* TASK PROMPT
Could you repeat exactly the lines below, from the line containing "Image resolution: width=866" through the last one, both included, while leaving out any pictures?

Start of RECORDS FOR THIS TASK

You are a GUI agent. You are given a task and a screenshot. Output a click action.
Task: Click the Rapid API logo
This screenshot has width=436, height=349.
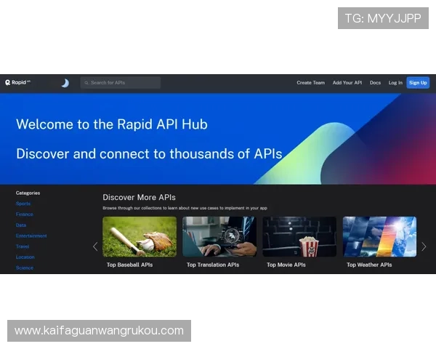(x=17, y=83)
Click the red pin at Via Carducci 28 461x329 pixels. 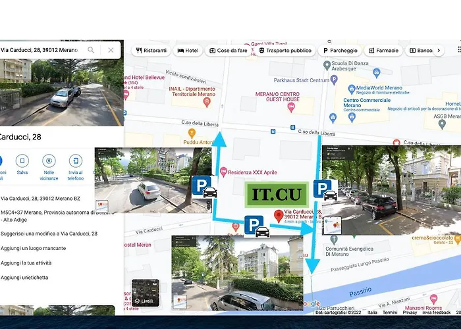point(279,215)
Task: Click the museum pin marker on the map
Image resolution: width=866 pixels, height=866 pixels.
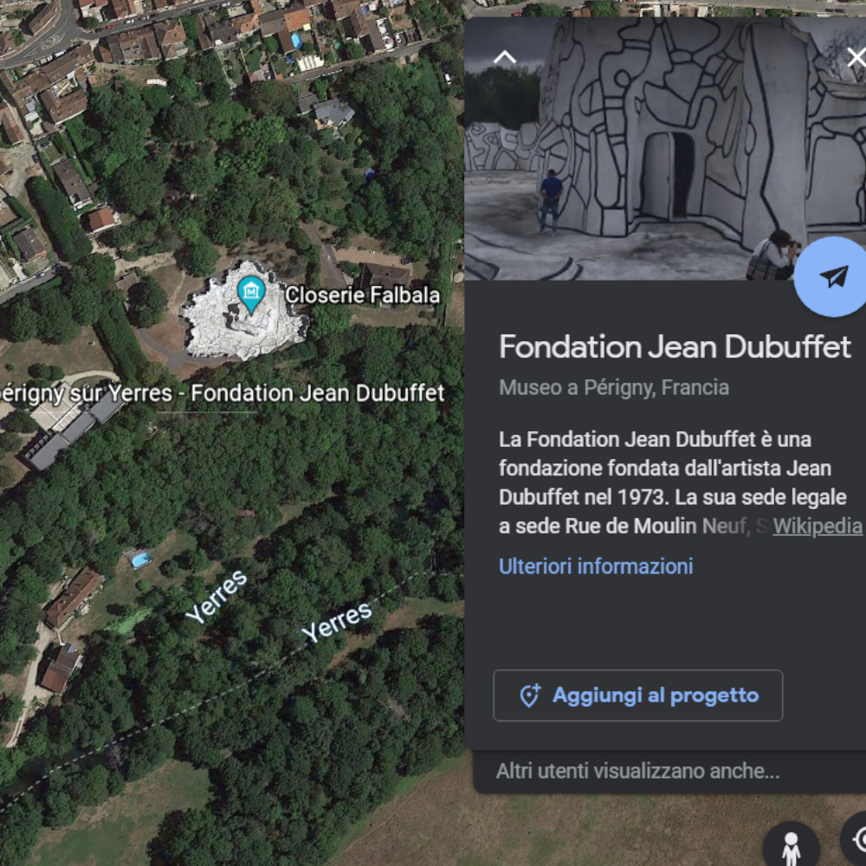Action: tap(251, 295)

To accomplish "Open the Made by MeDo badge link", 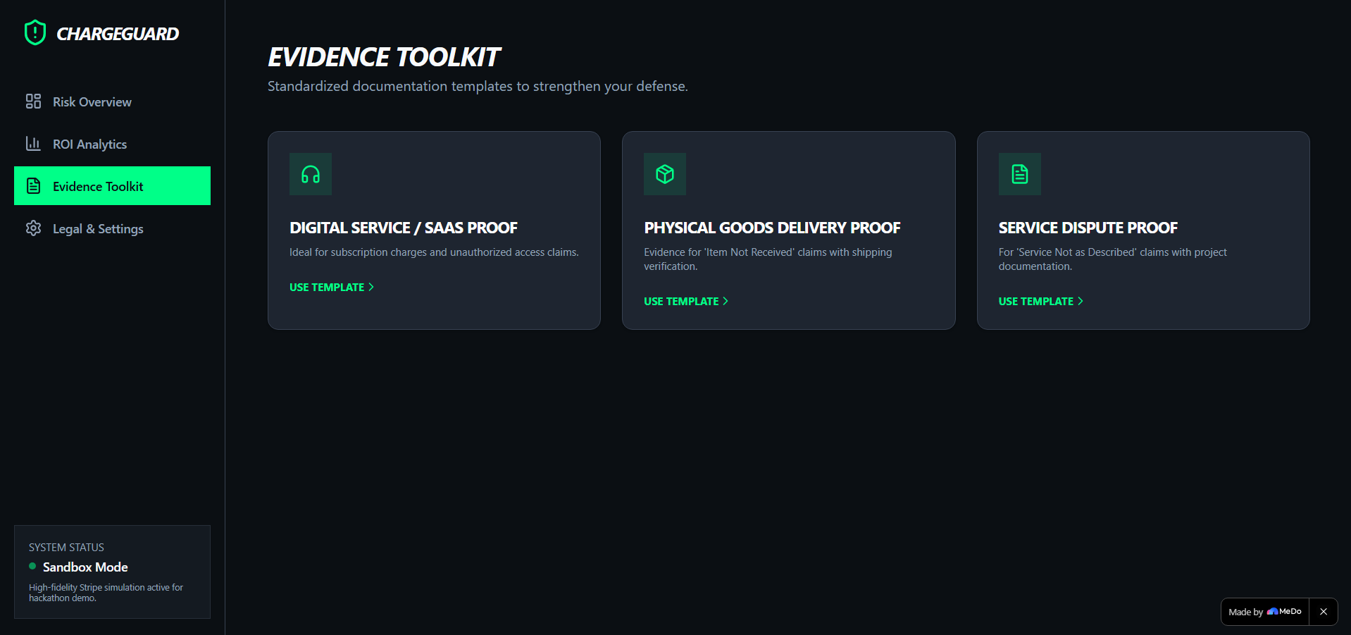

End of RECORDS FOR THIS TASK

* OUTPUT
Image resolution: width=866 pixels, height=866 pixels.
Action: tap(251, 295)

To accomplish "Open the Made by MeDo badge link", 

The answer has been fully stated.